Supplied data -
•••

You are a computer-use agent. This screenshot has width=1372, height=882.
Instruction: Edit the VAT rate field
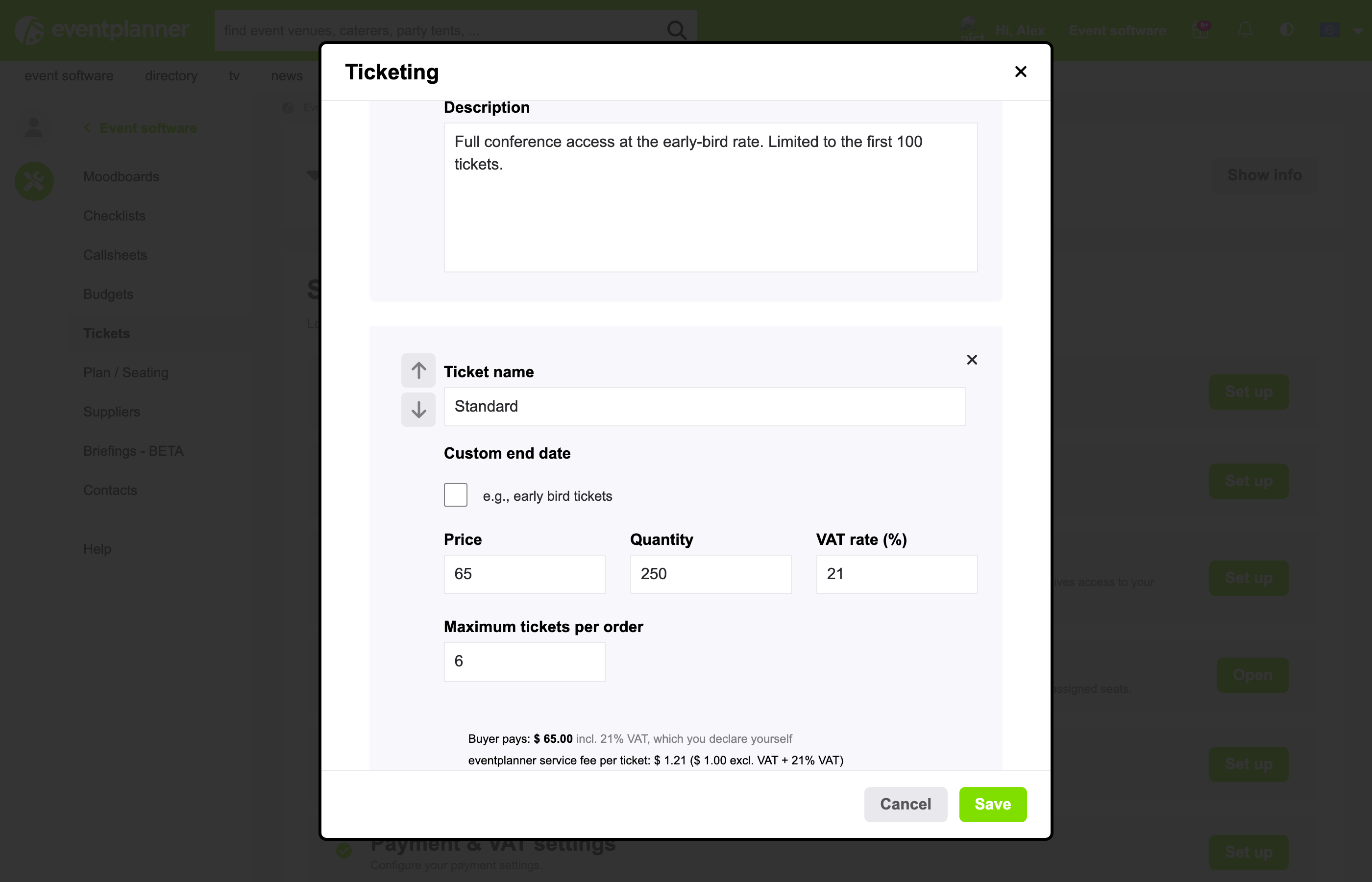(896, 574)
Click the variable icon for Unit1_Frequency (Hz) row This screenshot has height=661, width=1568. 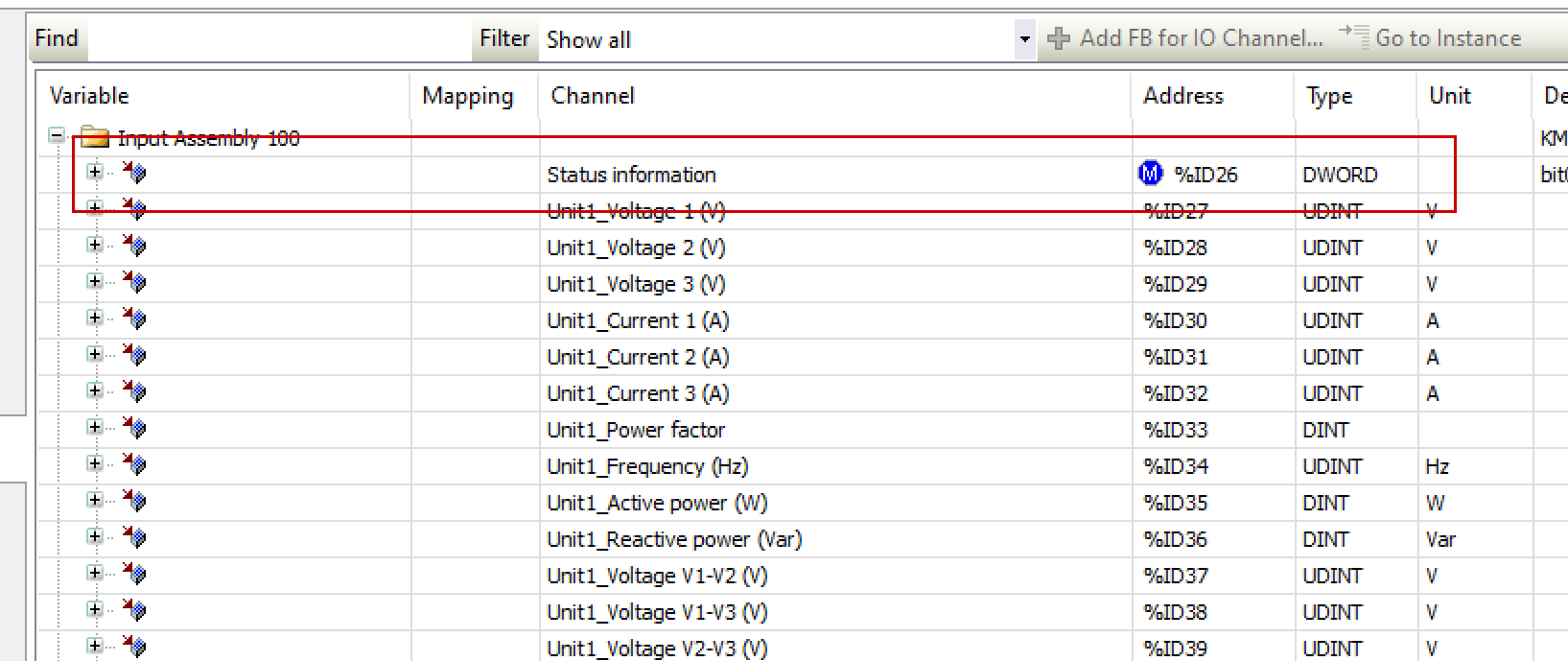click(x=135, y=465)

•••

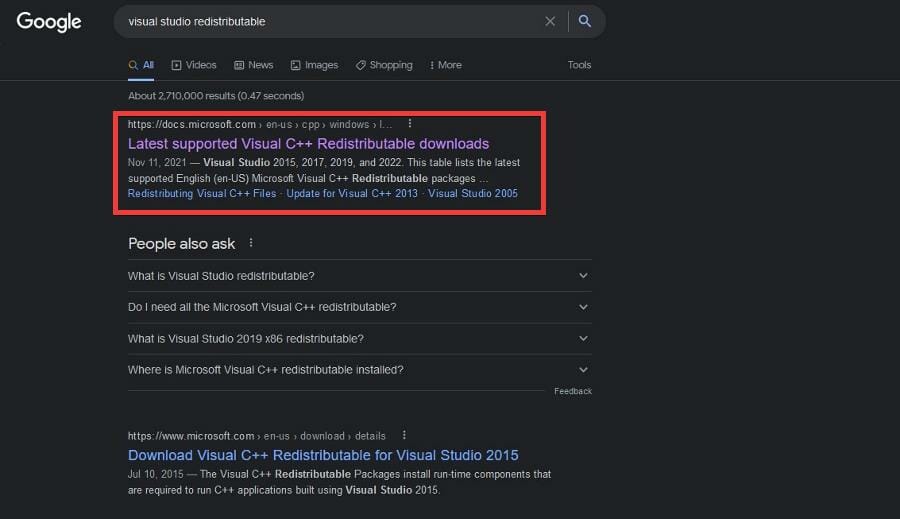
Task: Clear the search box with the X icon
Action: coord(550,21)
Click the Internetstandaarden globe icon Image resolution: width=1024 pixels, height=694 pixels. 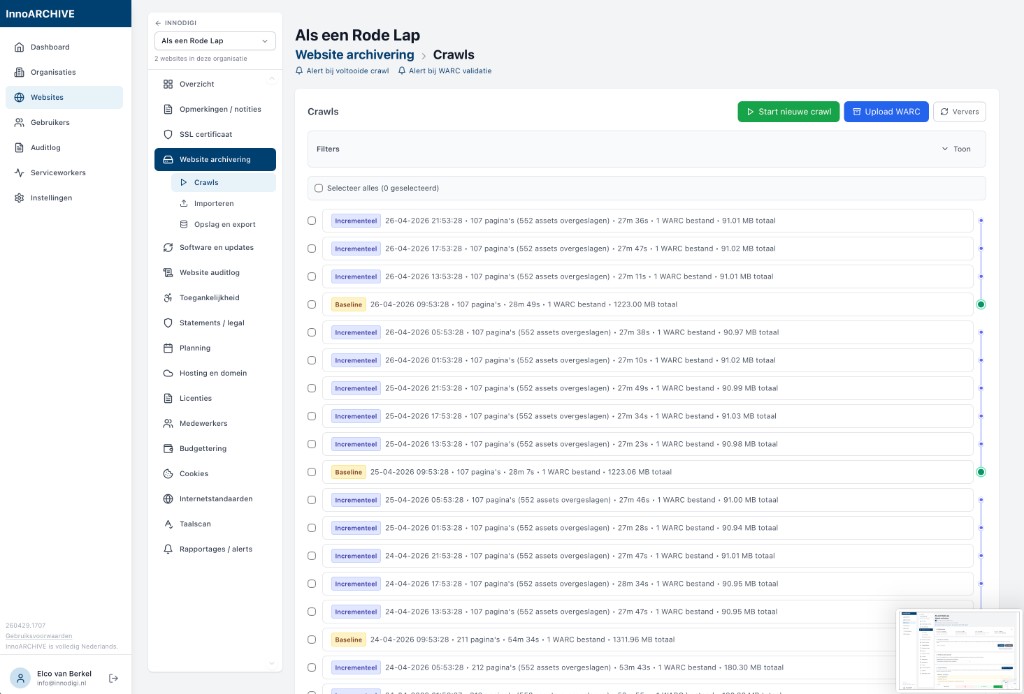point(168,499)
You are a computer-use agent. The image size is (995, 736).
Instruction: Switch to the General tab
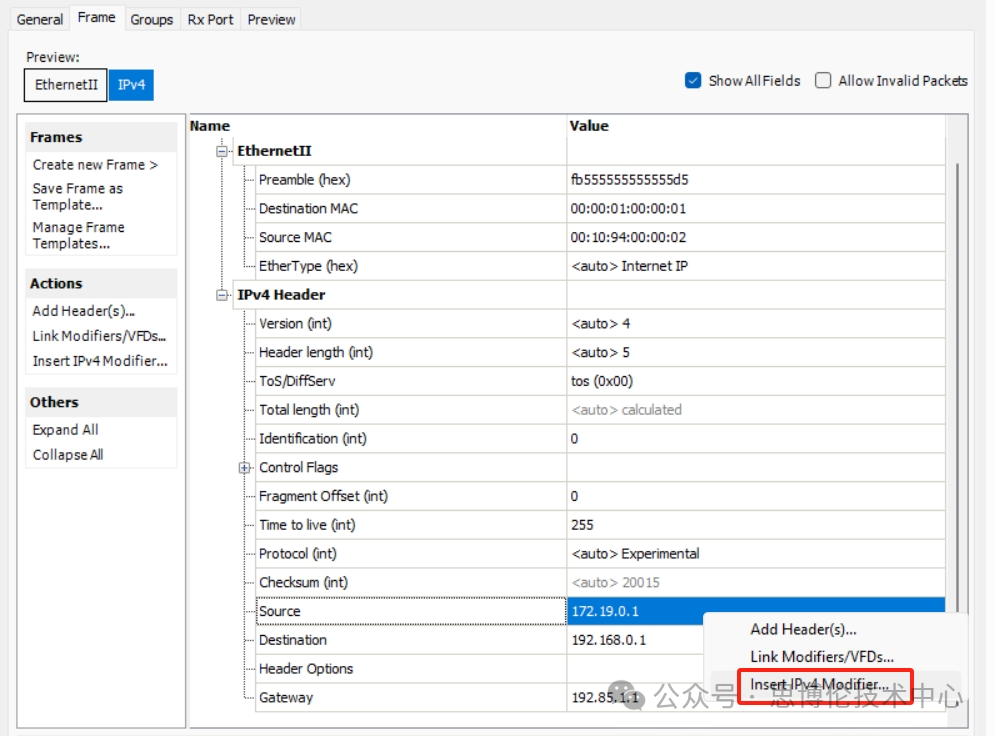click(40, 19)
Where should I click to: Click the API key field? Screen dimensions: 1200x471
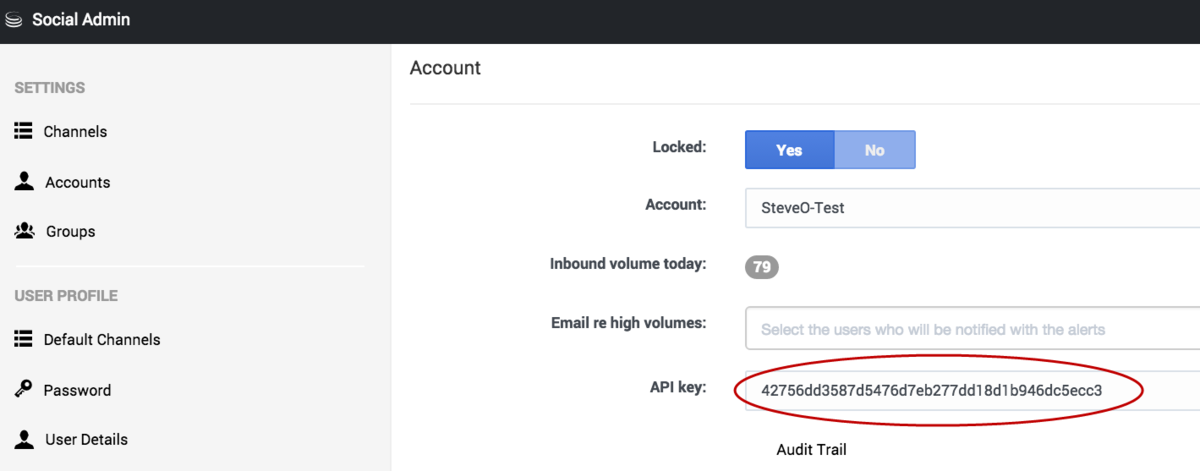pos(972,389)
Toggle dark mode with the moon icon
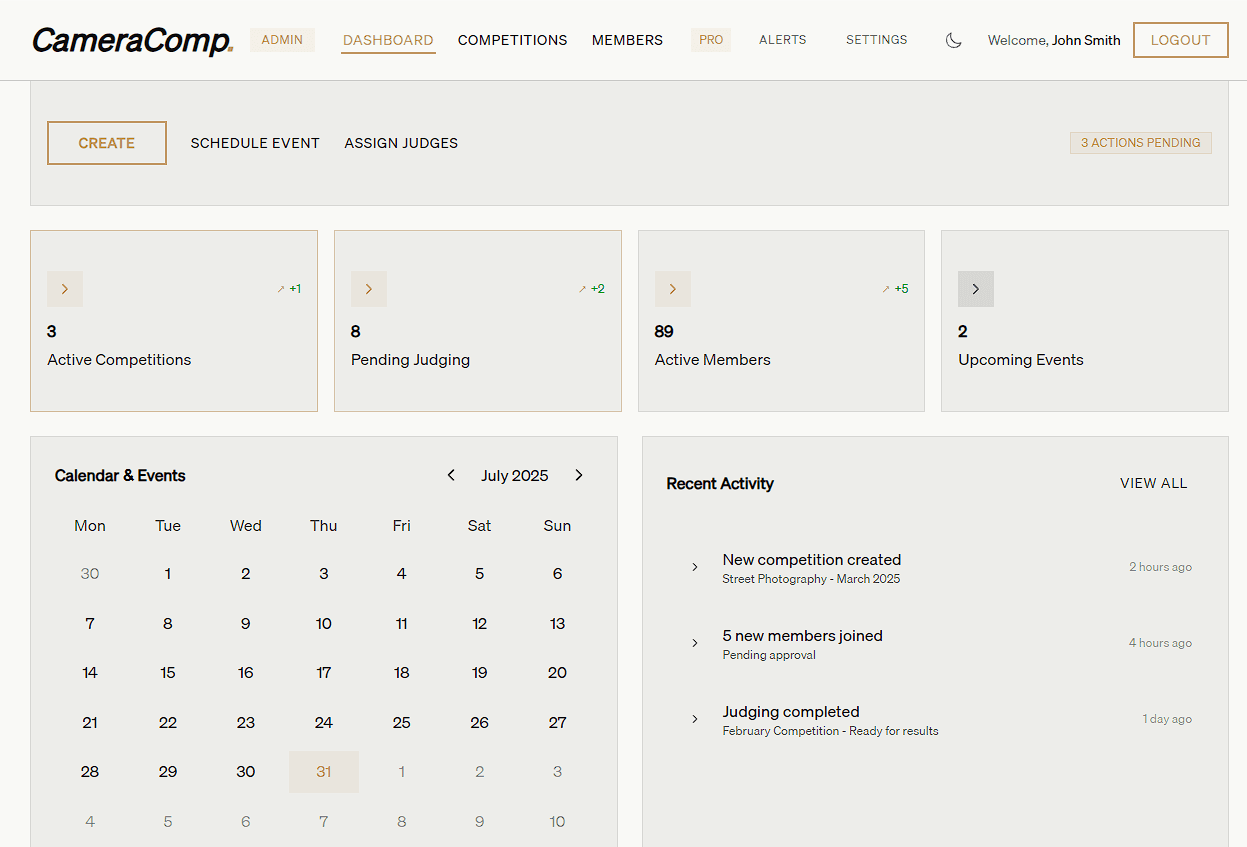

•••

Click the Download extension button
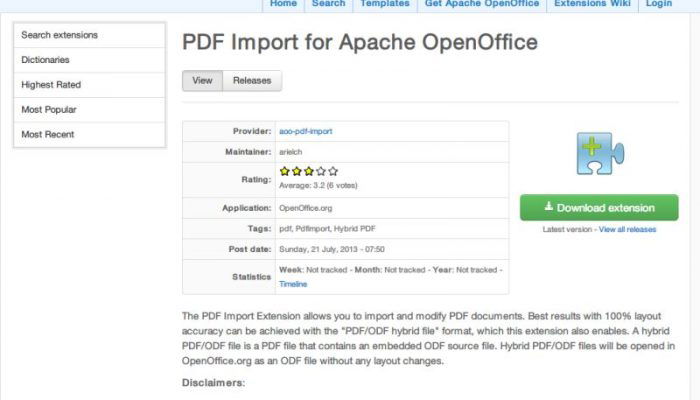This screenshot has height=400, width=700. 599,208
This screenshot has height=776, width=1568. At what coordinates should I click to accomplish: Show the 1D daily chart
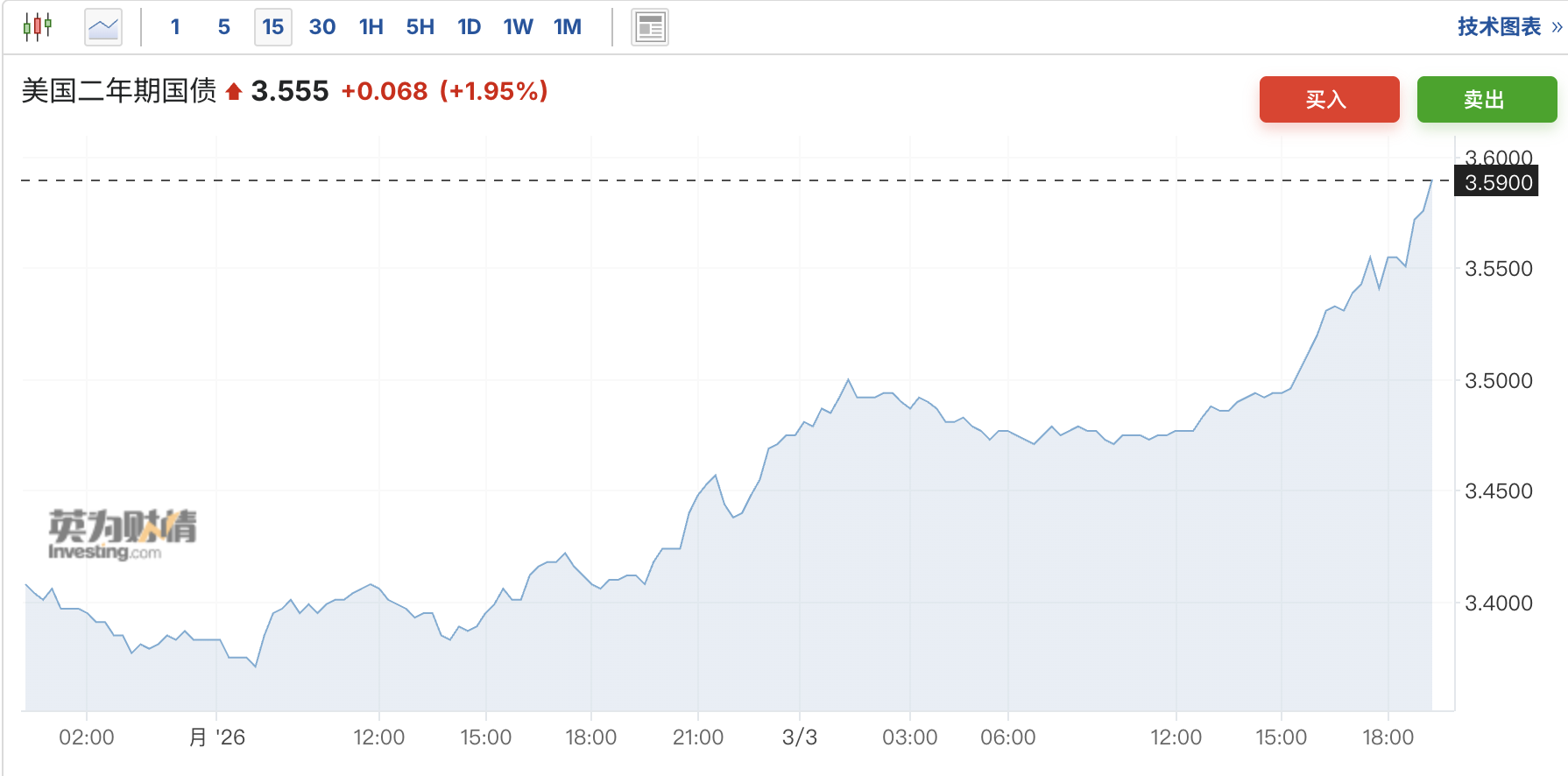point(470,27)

•••

Assigned task - Copy each line of the preceding material that contains "computer".

Response area -
You are a computer-use agent. This screenshot has width=1372, height=882.
You are a computer-use agent. The image size is (995, 736).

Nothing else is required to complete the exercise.